● **What is needed**
Search the data below for "icon"; list each line that holds it.
--- START ---
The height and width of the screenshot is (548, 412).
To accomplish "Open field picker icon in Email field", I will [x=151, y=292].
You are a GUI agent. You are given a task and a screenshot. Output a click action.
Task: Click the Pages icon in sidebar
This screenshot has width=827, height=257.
--- END ---
--- START ---
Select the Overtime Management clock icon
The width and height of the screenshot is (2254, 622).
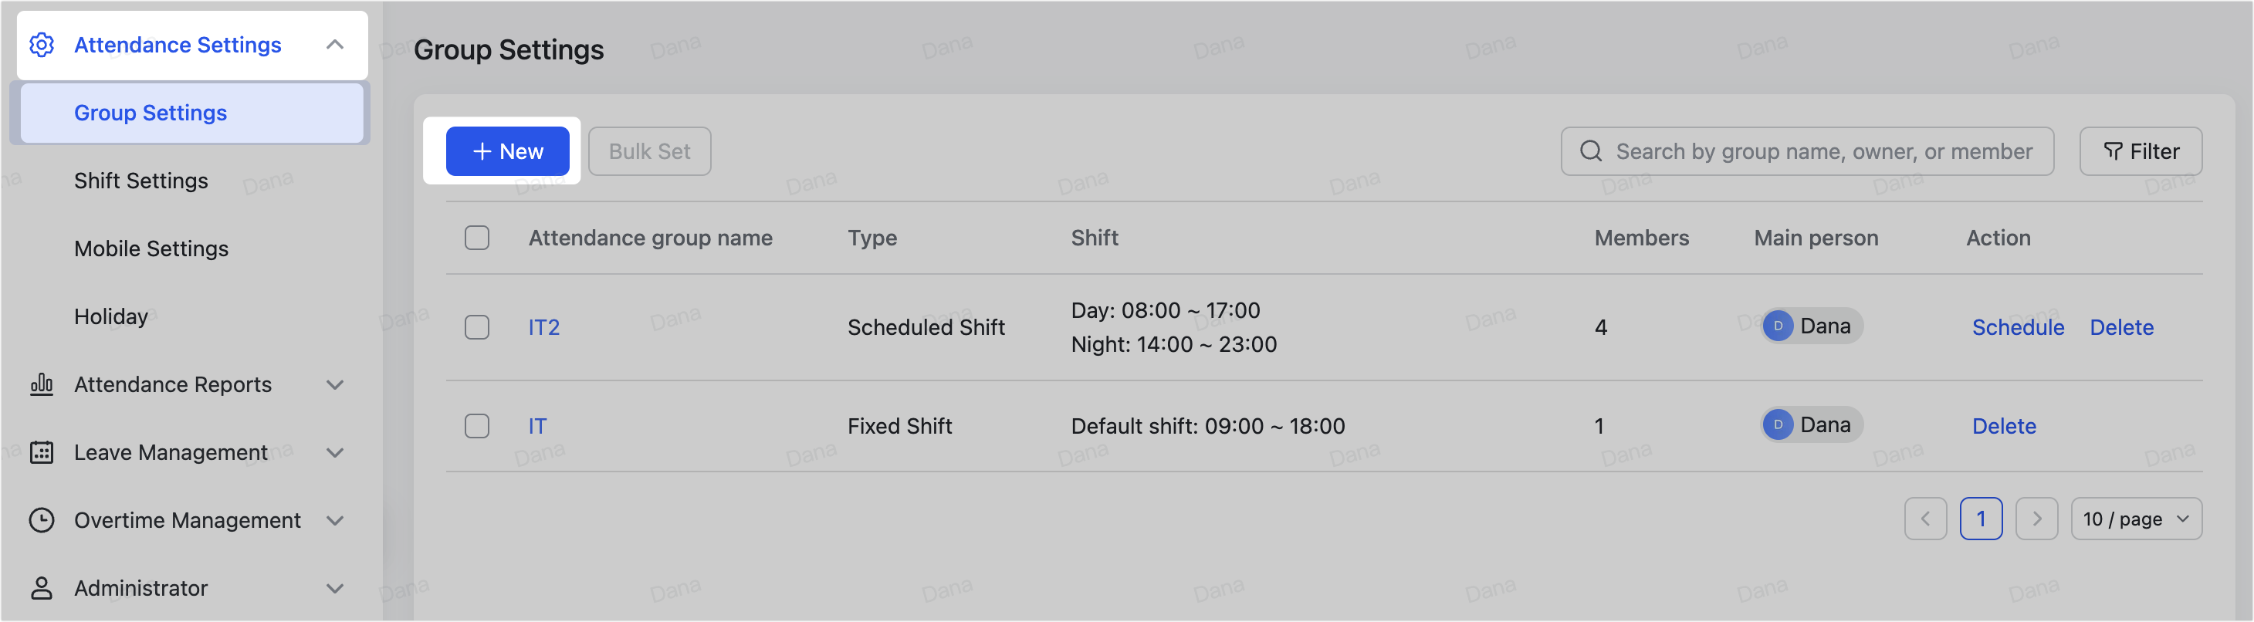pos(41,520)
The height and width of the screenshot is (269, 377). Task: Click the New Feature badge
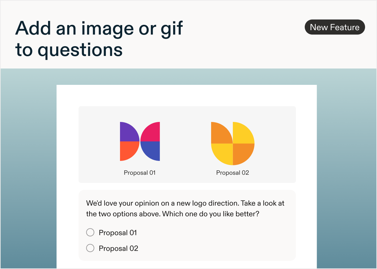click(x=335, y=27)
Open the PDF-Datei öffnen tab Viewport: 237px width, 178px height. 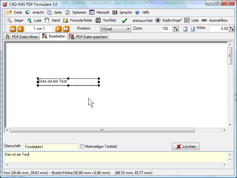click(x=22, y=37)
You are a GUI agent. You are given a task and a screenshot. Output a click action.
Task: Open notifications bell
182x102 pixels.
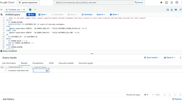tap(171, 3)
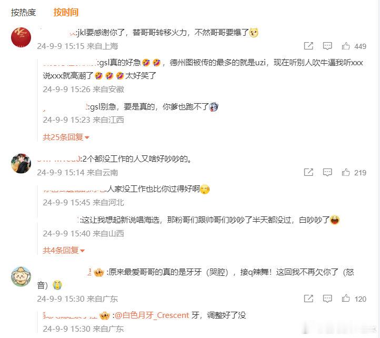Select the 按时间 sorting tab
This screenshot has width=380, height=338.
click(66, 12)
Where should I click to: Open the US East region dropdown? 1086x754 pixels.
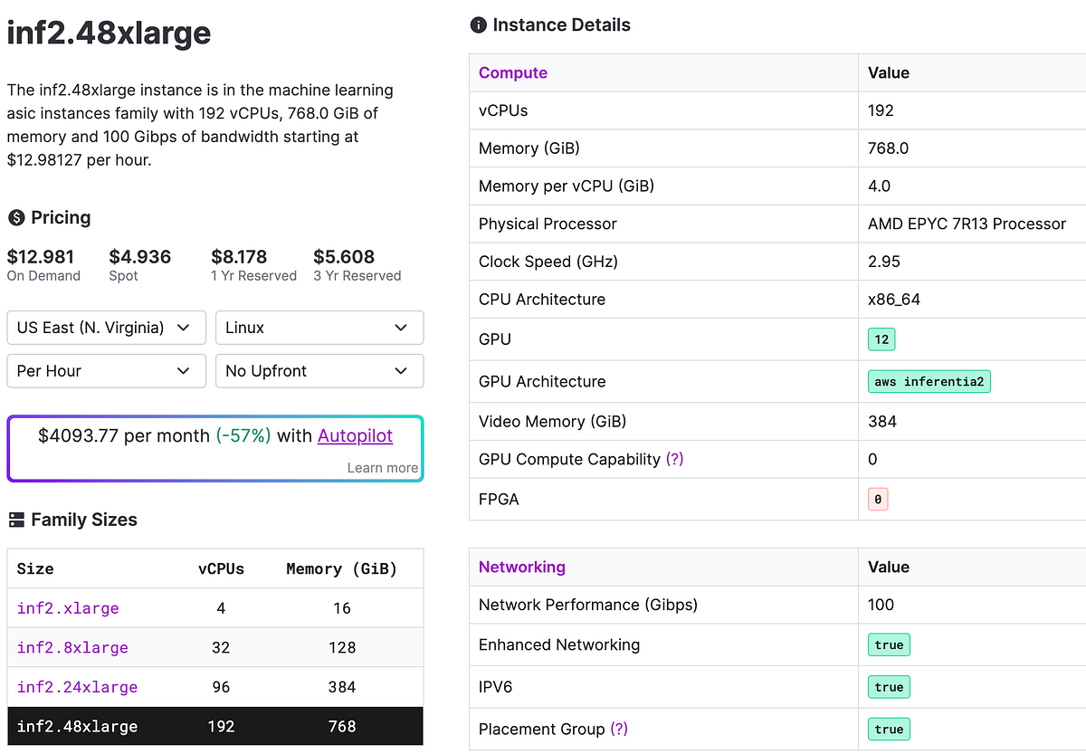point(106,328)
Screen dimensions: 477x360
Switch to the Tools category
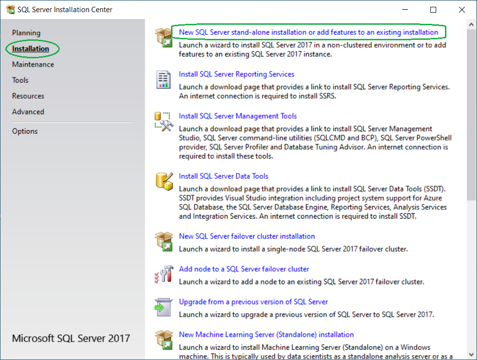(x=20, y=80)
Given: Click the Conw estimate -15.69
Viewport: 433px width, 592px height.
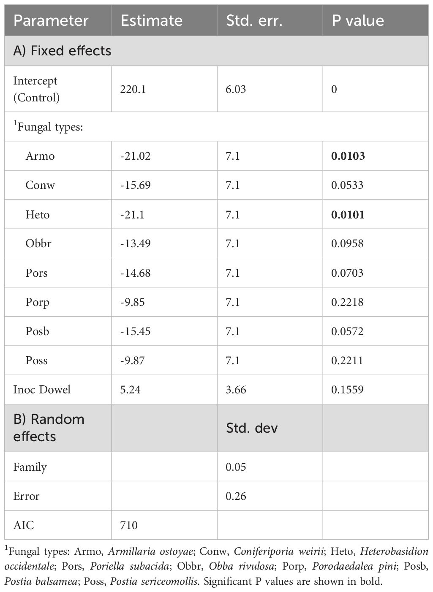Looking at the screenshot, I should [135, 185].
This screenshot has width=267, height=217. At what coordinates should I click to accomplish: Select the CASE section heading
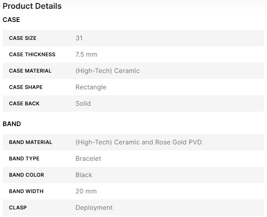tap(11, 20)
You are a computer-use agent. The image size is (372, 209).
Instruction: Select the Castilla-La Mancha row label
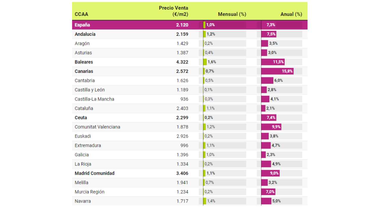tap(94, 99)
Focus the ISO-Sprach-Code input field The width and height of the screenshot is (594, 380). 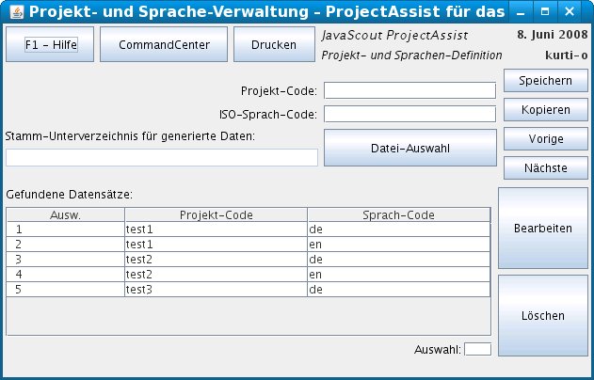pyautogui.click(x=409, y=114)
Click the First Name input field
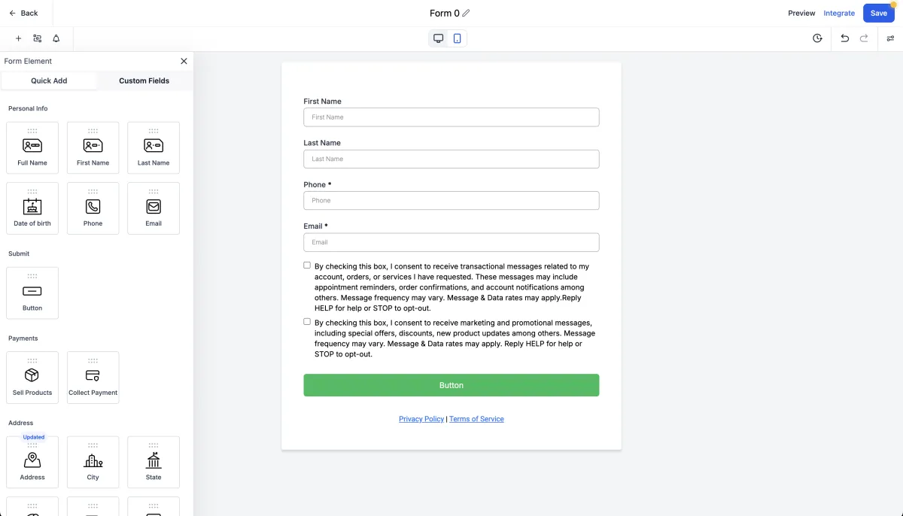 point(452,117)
--- END ---
● **Finished exercise**
To accomplish "Open field picker icon in Email field", I will [x=151, y=292].
Task: Click the Pages icon in sidebar
Select the Overtime Management clock icon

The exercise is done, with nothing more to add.